#### RECORDS SHOWN

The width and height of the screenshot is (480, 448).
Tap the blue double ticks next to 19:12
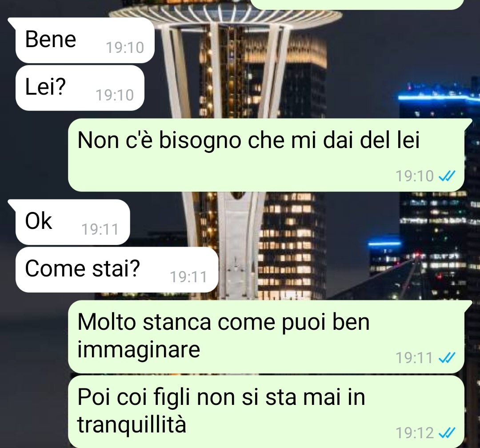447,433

########
#### RECORDS SHOWN

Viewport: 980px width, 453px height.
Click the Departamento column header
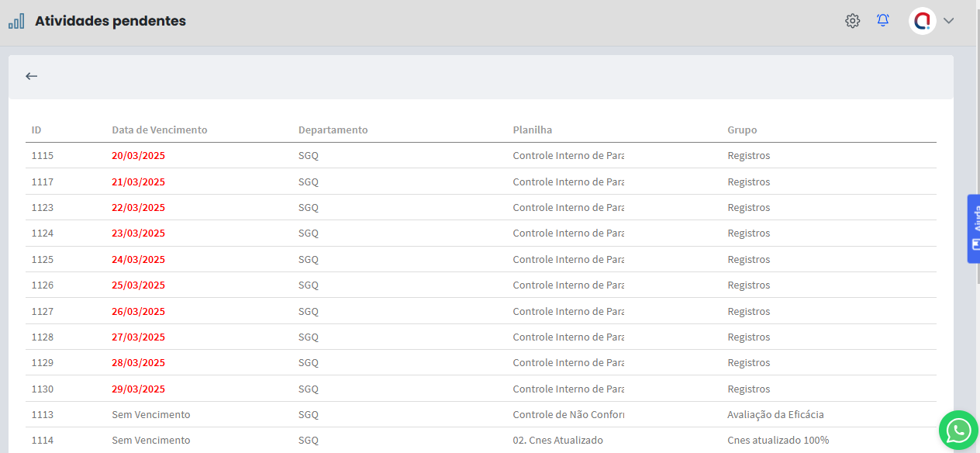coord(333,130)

########
#### RECORDS SHOWN

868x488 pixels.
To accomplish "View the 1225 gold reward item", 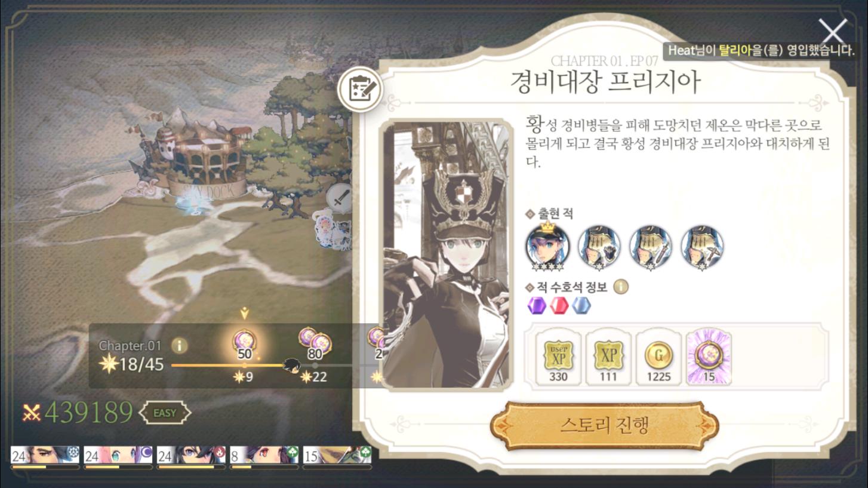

########

**EXERCISE INSTRUCTIONS:** For each line in the entries that holds "height", return that line.

**OUTPUT OF THE TASK:**
The width and height of the screenshot is (480, 448).
Viewport: 980px width, 453px height.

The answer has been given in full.